* OBJECTIVE: Please rewrite these rows with every "Click" changed to "Select" and everything else left as is. Leave the pictures out of your answer.

• • •

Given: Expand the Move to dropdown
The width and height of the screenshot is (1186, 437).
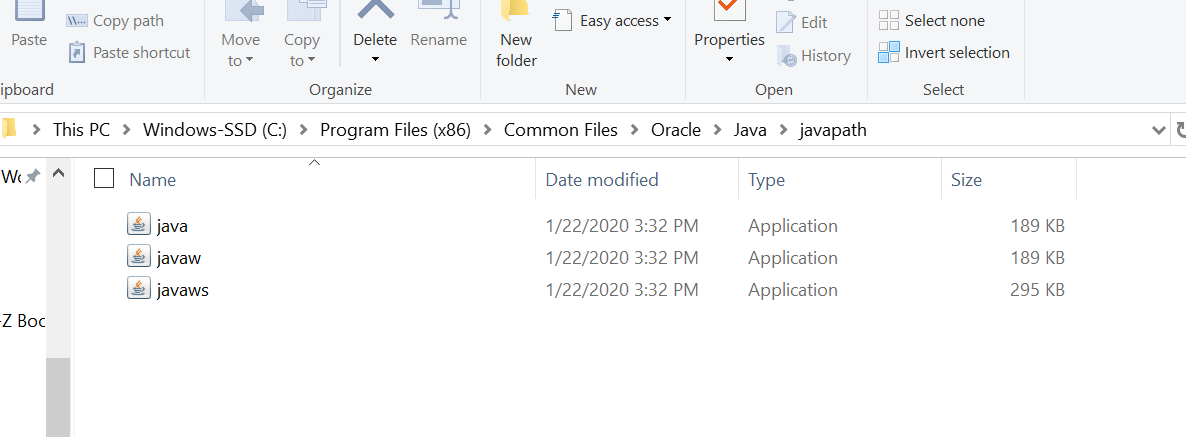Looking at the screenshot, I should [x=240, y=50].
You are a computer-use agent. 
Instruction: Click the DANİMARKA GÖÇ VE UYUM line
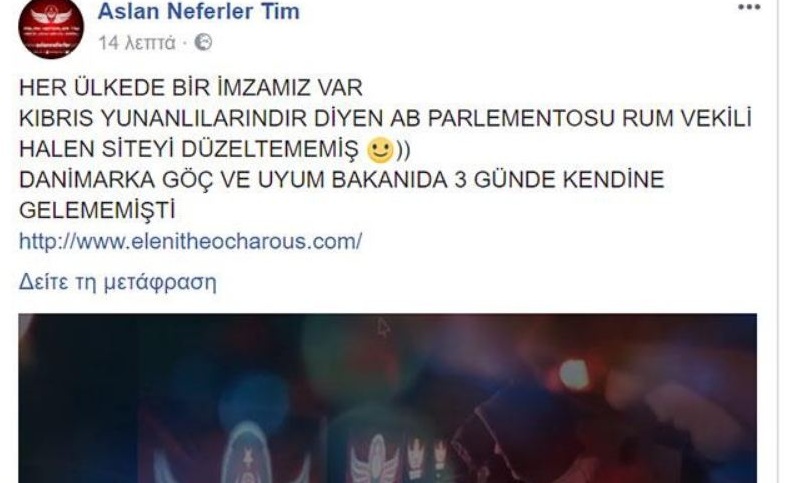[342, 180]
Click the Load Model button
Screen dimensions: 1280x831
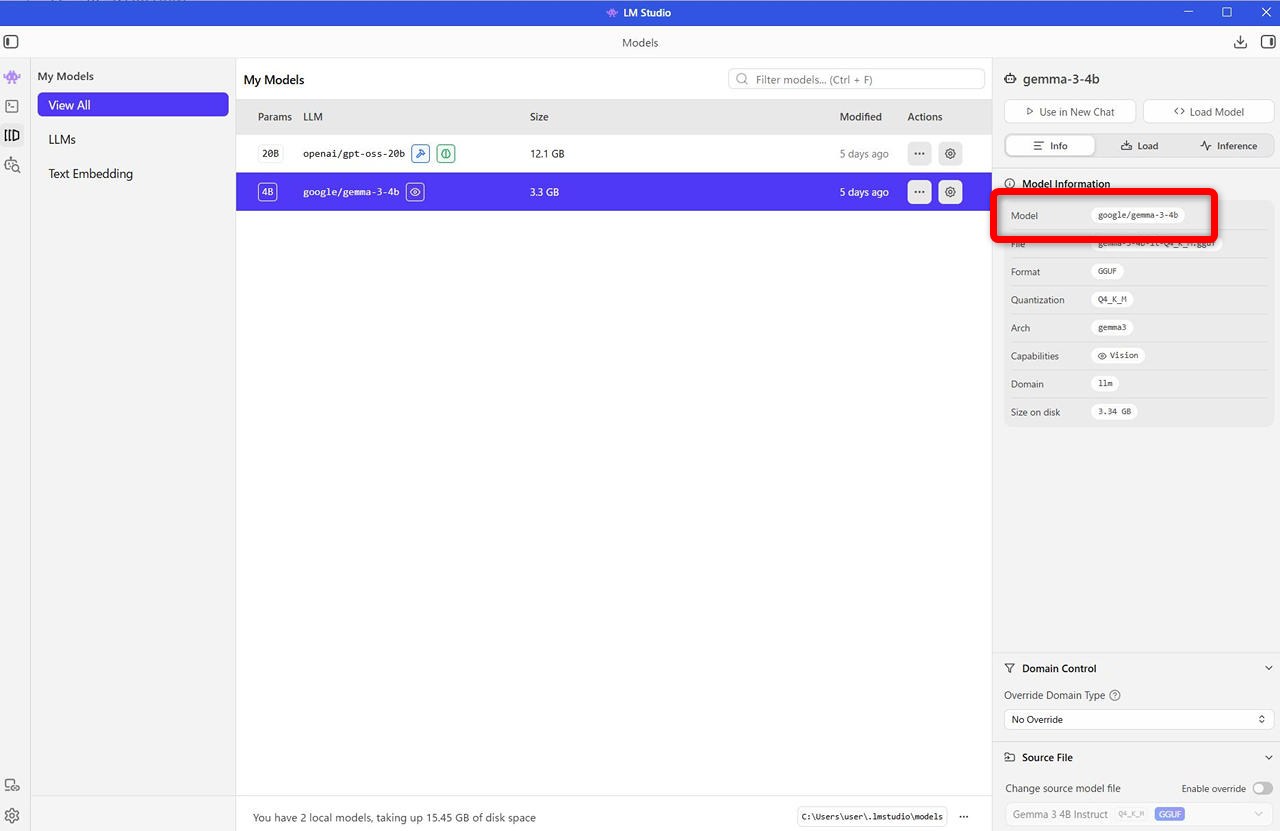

• • •

* RESPONSE TO THE TASK:
Given: Expand the Move to dropdown
The width and height of the screenshot is (1186, 437).
Looking at the screenshot, I should [x=240, y=50].
You are a computer-use agent. 
Instruction: Select the DANİMARKA GÖÇ VE UYUM line
[342, 180]
Select the Load Model button
Screen dimensions: 1280x831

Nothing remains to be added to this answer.